Parallelamente, la dirigenza comasca continua a monitorare con attenzione la situazione di Moise Kean. L’interesse per l’attaccante, attualmente alla Fiorentina, non si è mai affievolito e rappresenta un’altra opzione concreta per rinforzare il reparto offensivo con un profilo di esperienza internazionale. L’ambizioso progetto del Como necessita infatti di giocatori italiani capaci di essere protagonisti, soprattutto in Europa.
La strategia è dettata da vincoli normativi precisi. Entro il 2 settembre, il club dovrà presentare la lista UEFA per la Champions League. Il regolamento prevede che, su 25 giocatori, quattro debbano provenire dal vivaio del club e altri quattro dal settore giovanile di una qualsiasi squadra italiana.
Sebbene sia possibile presentare una lista con meno giocatori “formati localmente”, gli slot vuoti non possono essere occupati da altri calciatori. Di conseguenza, senza nuovi innesti italiani, Fàbregas si troverebbe a contare su una rosa molto ridotta, composta solo da diciassette giocatori “stranieri” più il giovane Simone Liberali, unico acquisto italiano di questa sessione.
Attualmente la rosa comprende altri italiani come i portieri Audero e Vigorito, i difensori Dossena e Goldaniga, il centrocampista Mazzitelli e l’attaccante Gabrielloni. Tuttavia, questi profili sono considerati più delle alternative che delle prime scelte nelle rotazioni per le competizioni europee.

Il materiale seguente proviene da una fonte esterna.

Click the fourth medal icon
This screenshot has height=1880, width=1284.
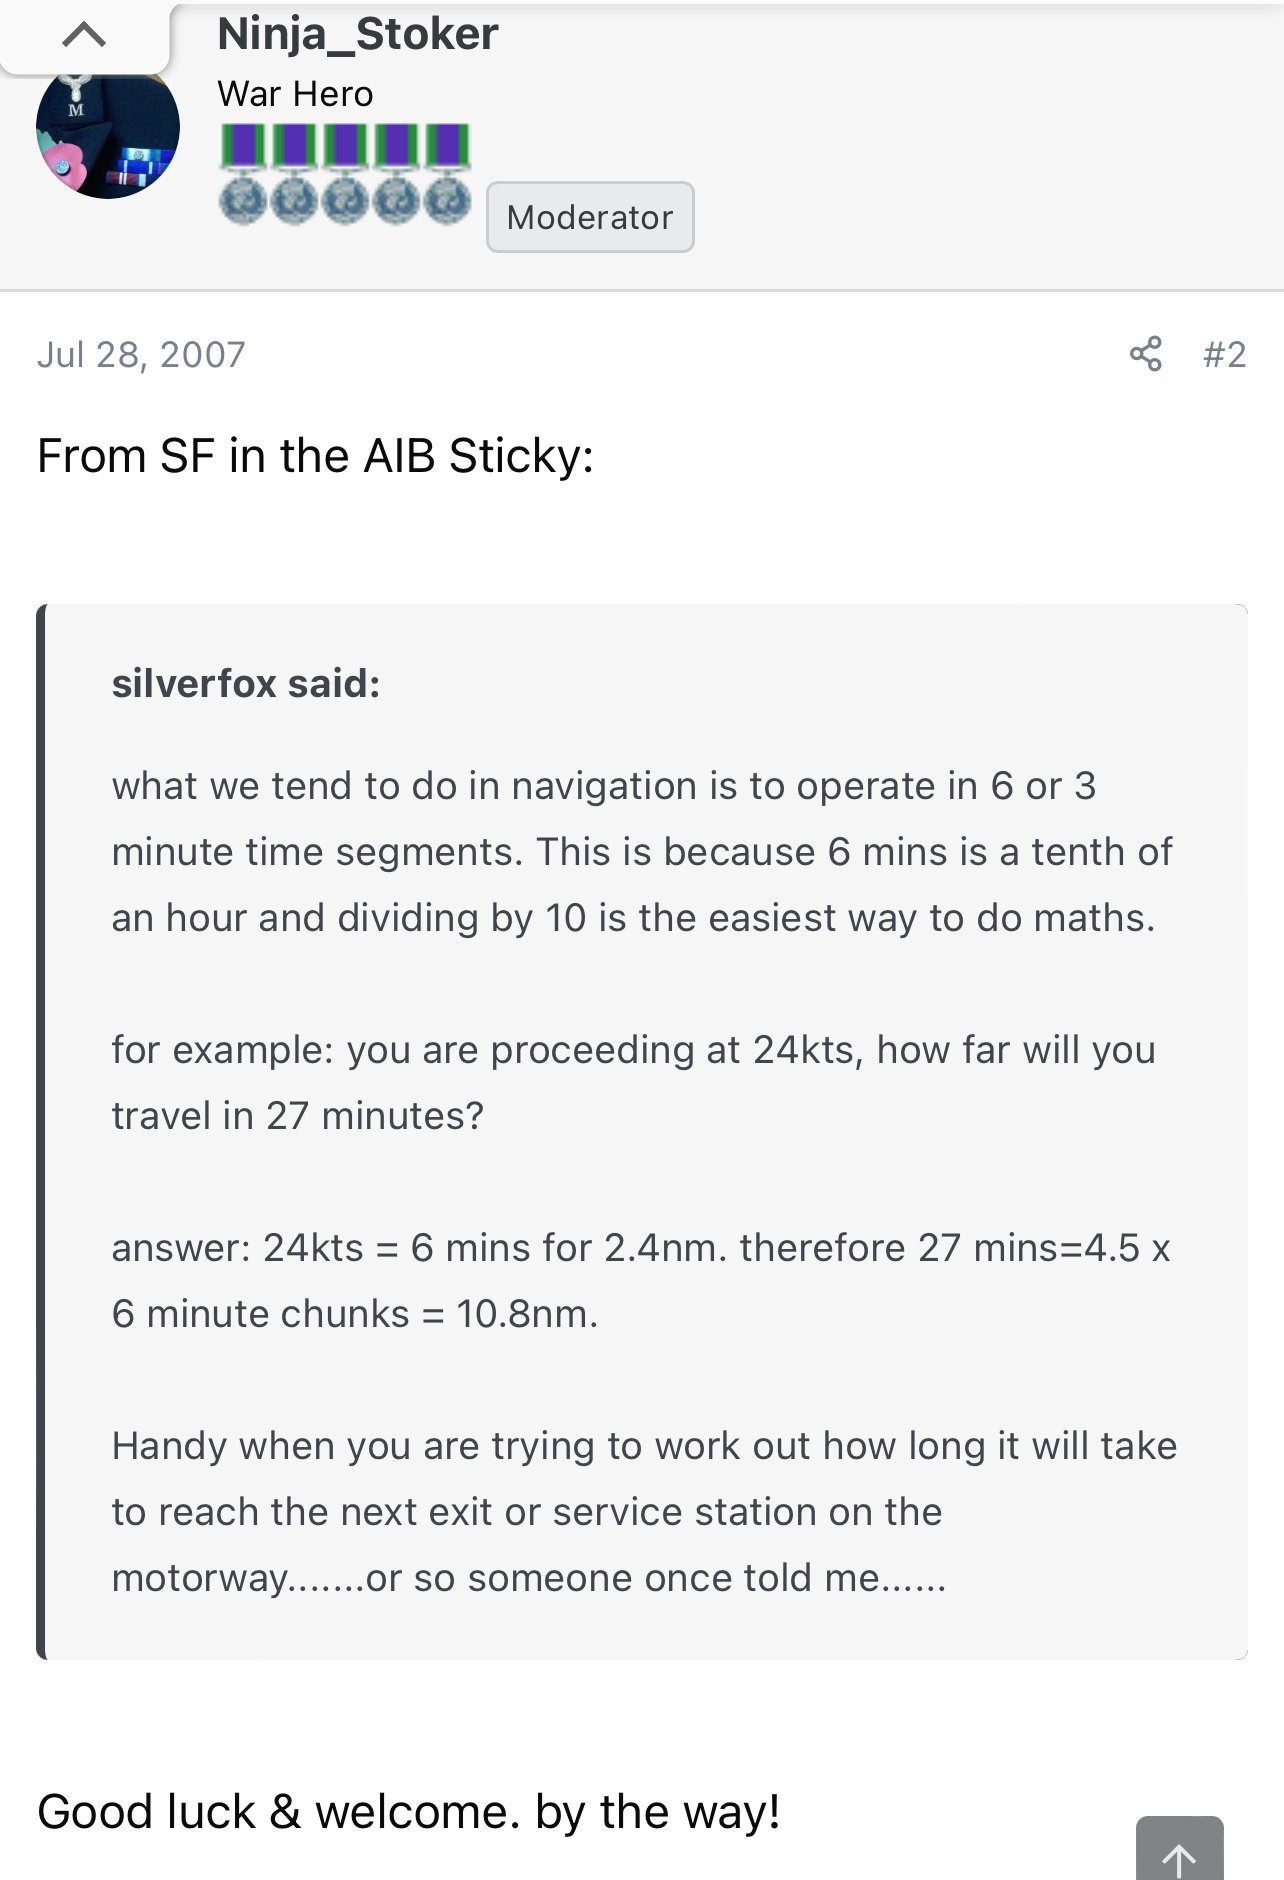pos(397,174)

Questa ricerca segna un’inversione di tendenza per il Como. Dal ritorno in Serie A, la società ha sempre privilegiato una visione internazionale, come dimostrano i recenti costosi acquisti: la recompra di Lucas Paz per 60 milioni, i 36 milioni per Trevoh Chalobah e gli arrivi degli spagnoli Luis Milla e Jorge Cuenca, oltre agli esterni brasiliani Yan Couto e Kaiki. La dirigenza ha sempre sostenuto di voler “costruire” in casa i talenti italiani, ma le esigenze della massima competizione europea hanno imposto un immediato cambio di strategia.